MATERIAL PROVIDED:
↓

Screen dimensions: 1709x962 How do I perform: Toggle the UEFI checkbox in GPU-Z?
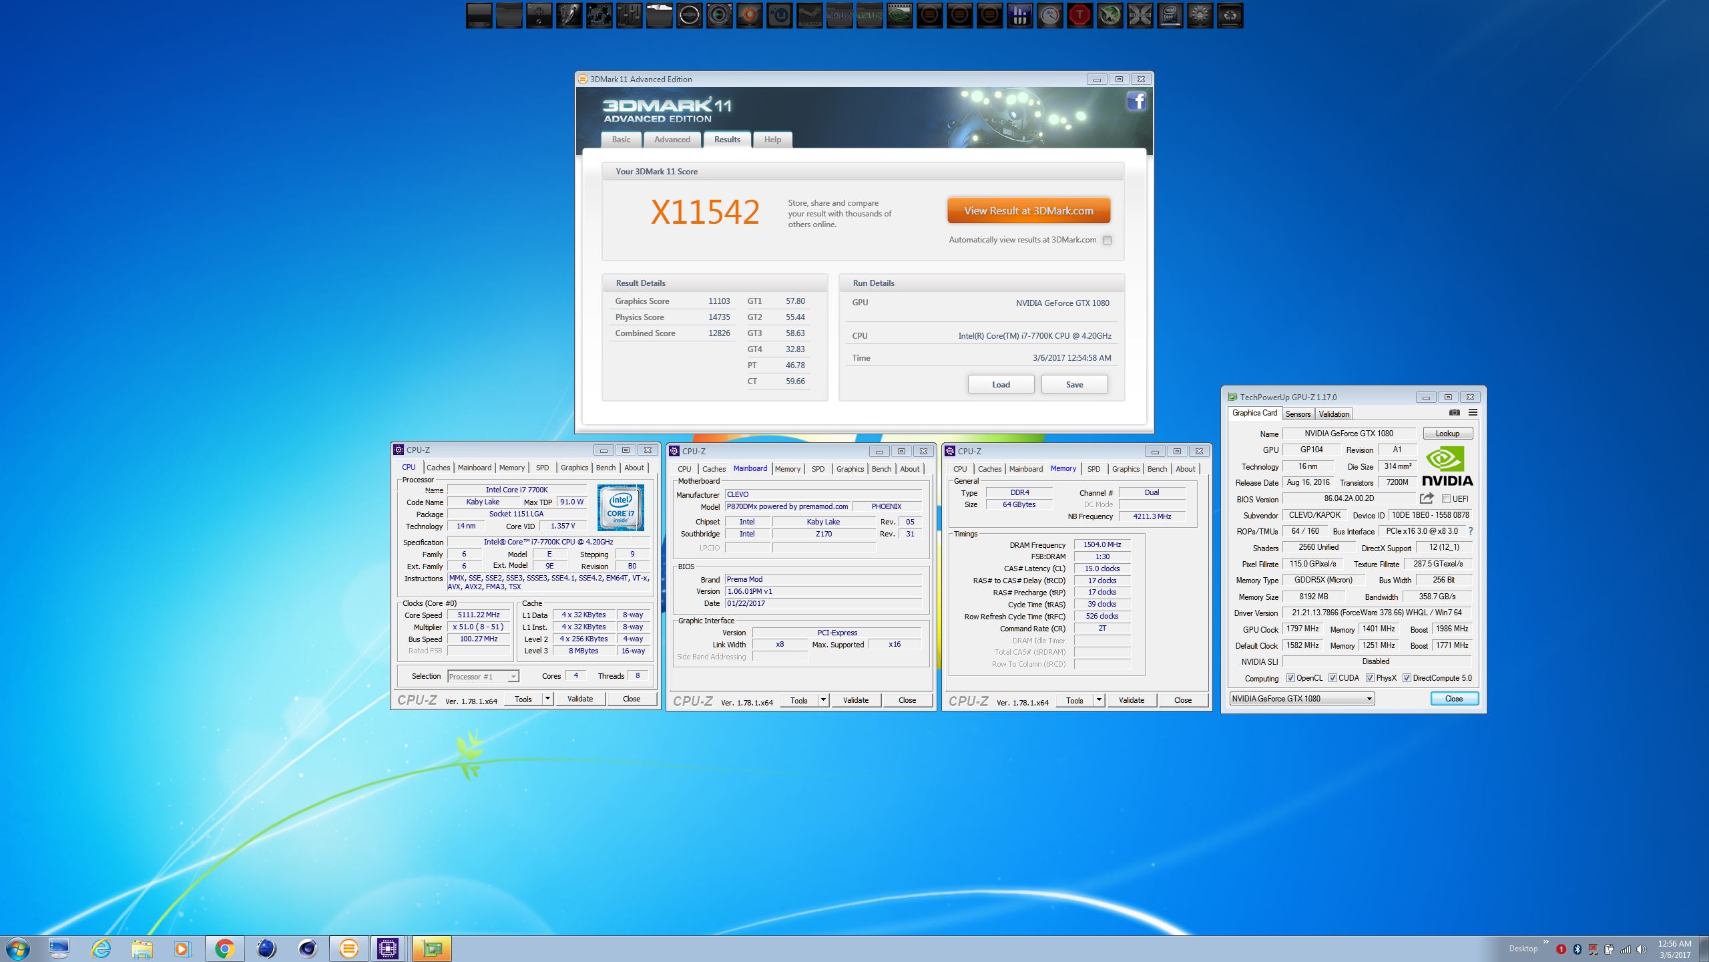point(1445,499)

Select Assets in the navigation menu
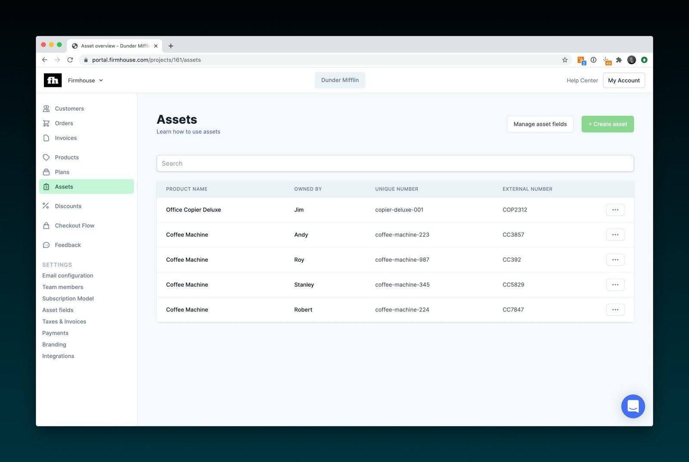[64, 186]
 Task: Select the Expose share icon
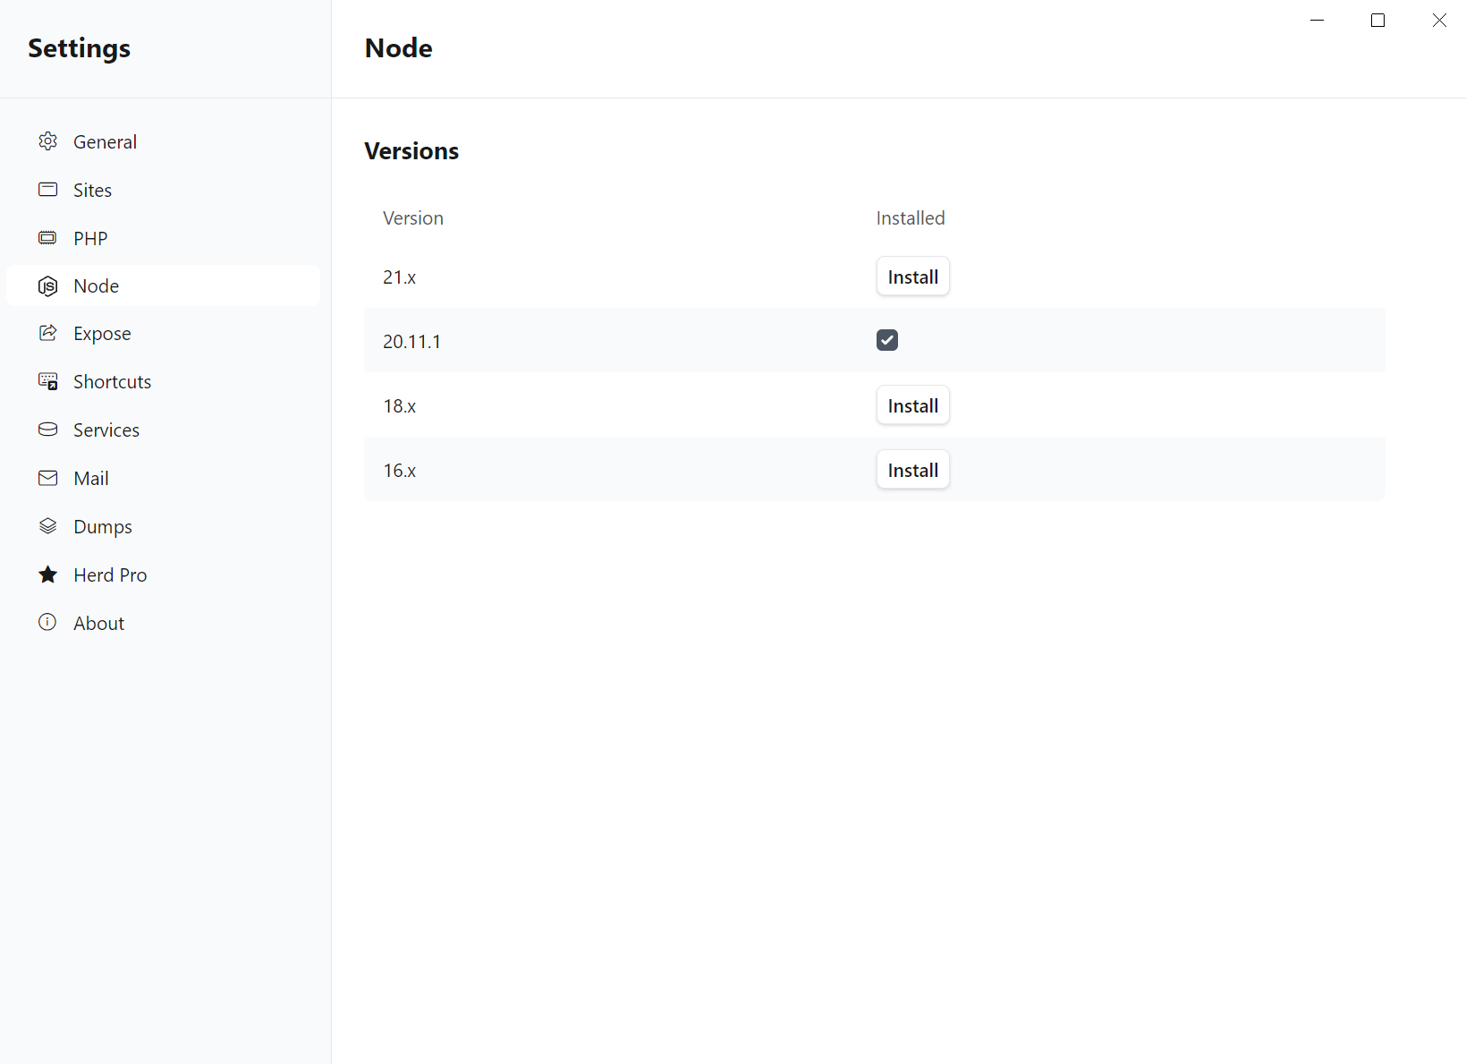click(47, 333)
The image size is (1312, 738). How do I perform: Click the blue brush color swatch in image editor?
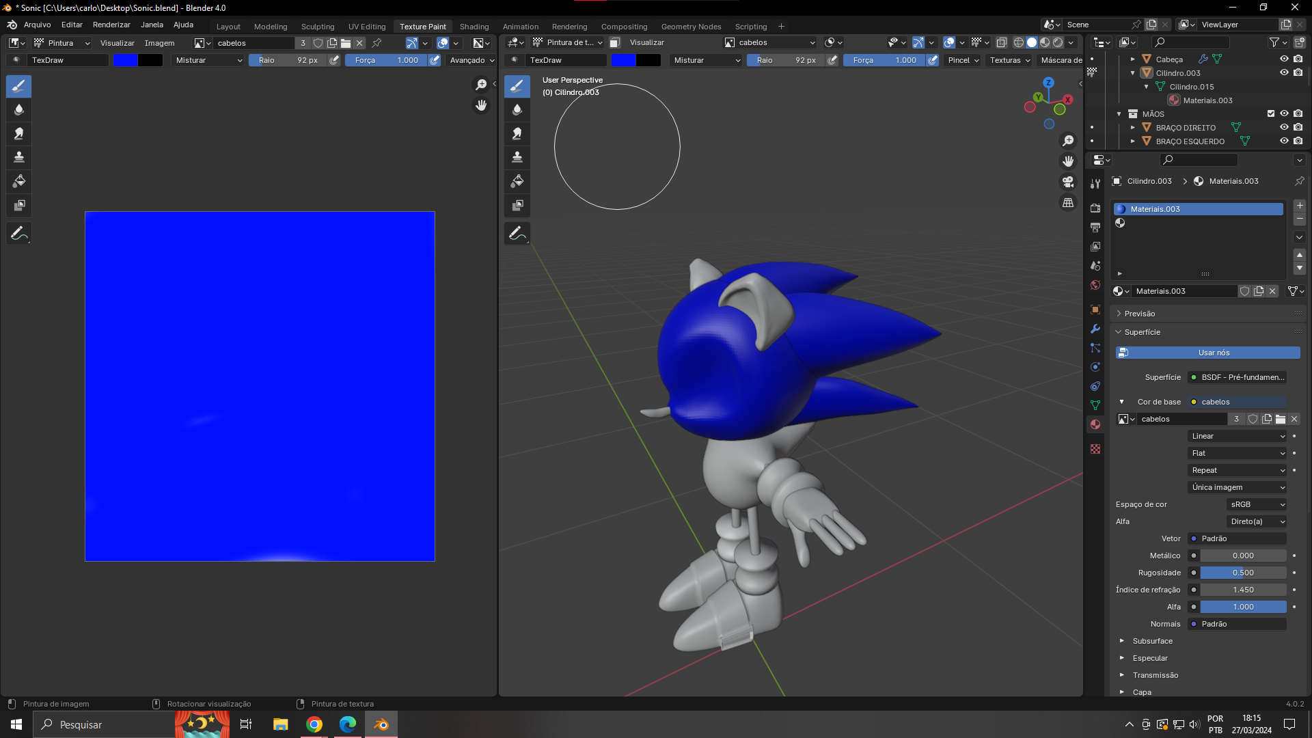click(x=125, y=60)
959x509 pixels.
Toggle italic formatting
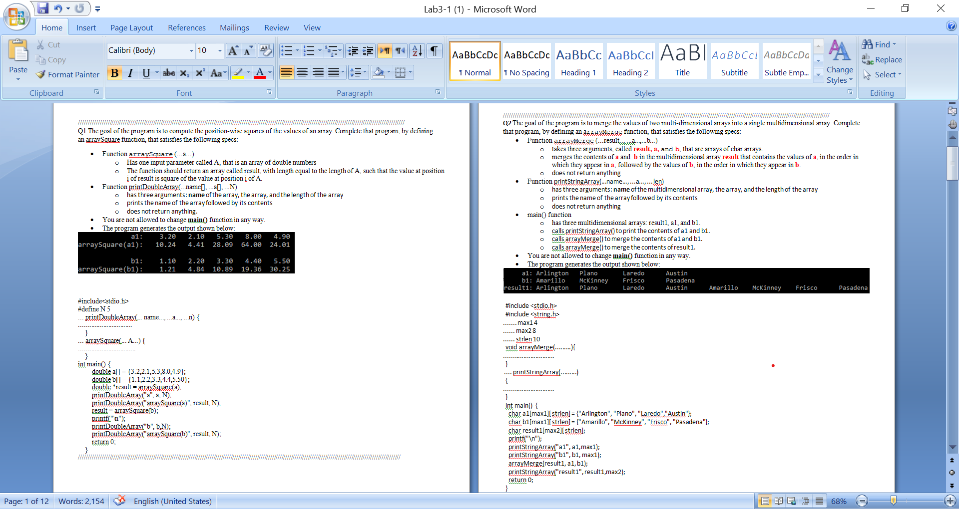(130, 73)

↑

WHAT THE TASK REQUIRES: Only the lines from the line holding "Task: Select the Expose share icon" through the last line above belong in the answer, repeated exactly; the pictures do not.

EXERCISE OUTPUT:
 Task: Select the Expose share icon
click(47, 333)
The image size is (1312, 738). How do I perform: Click the blue brush color swatch in image editor?
click(x=125, y=60)
959x509 pixels.
Toggle italic formatting
(130, 73)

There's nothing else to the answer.